DeepSeek V4 (#24162)
master ← am17an:dsv4
已合并 08:58AM - 29 Jun 26 UTC
## Overview
This PR adds support for the deepseek-v4 models. The most no…vel part of this architecture is the compressed attention. There are two types:
1. CSA (Compressed Sparse Attn) - it is a variant of DSA (introduced in DeepseekV3.2), it operates on the same principle of the lightning indexer to get top-k tokens to attend to, except tokens are "compressed tokens". A compressed token in CSA is every 4 tokens compressed into 1. It maintains a window of the last 8 tokens and does this at every 4 token boundary
2. HCA (Heavily Compressed Attn) - it is like normal attention over compressed tokens plus SWA, the compression being large at 128 tokens.

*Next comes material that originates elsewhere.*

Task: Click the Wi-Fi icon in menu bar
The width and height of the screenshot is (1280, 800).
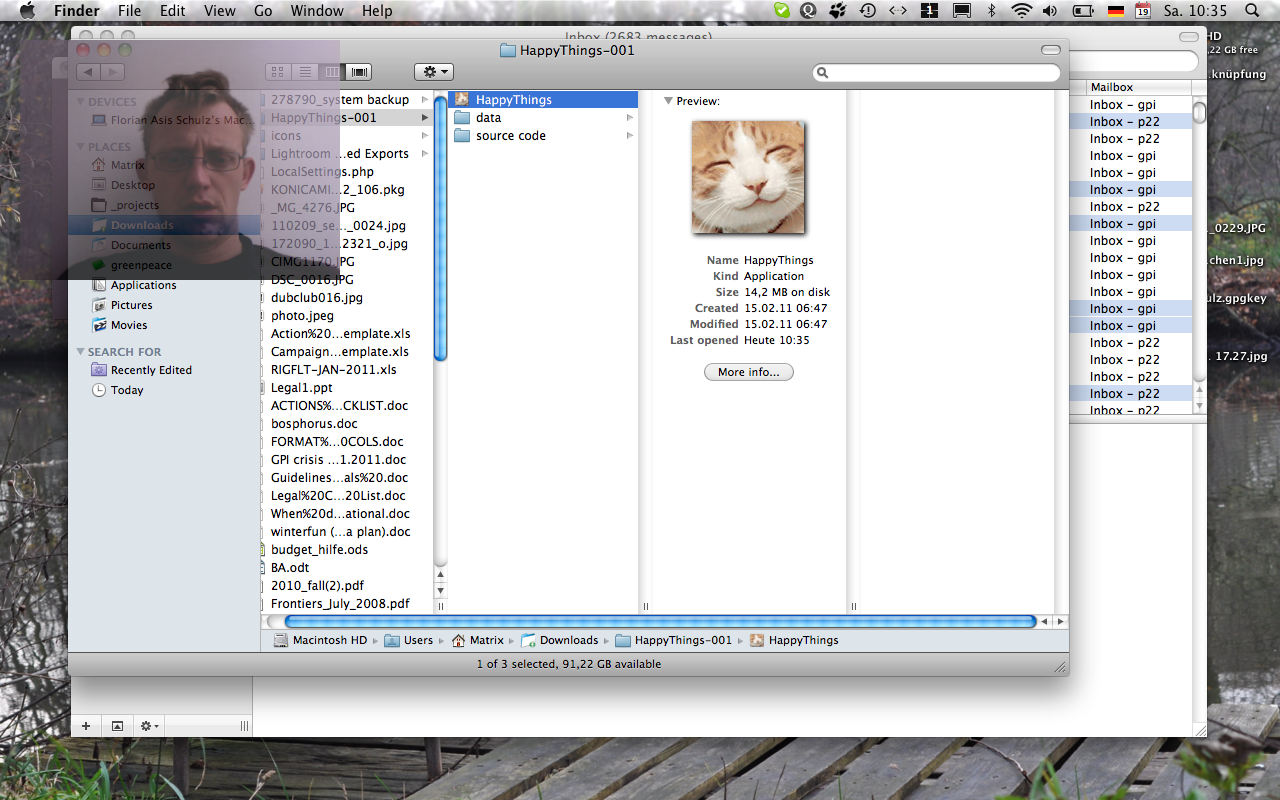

This PR handles this by creating compression plans (`comp_plan` in the code) which are created by the context and executed on the GPU. There are some extra writes to maintain graph topology for graph reuse.
These two caches are `llama_kv_cache` objects but they are always non-unified (i.e. stream aware). The slots are managed by the context.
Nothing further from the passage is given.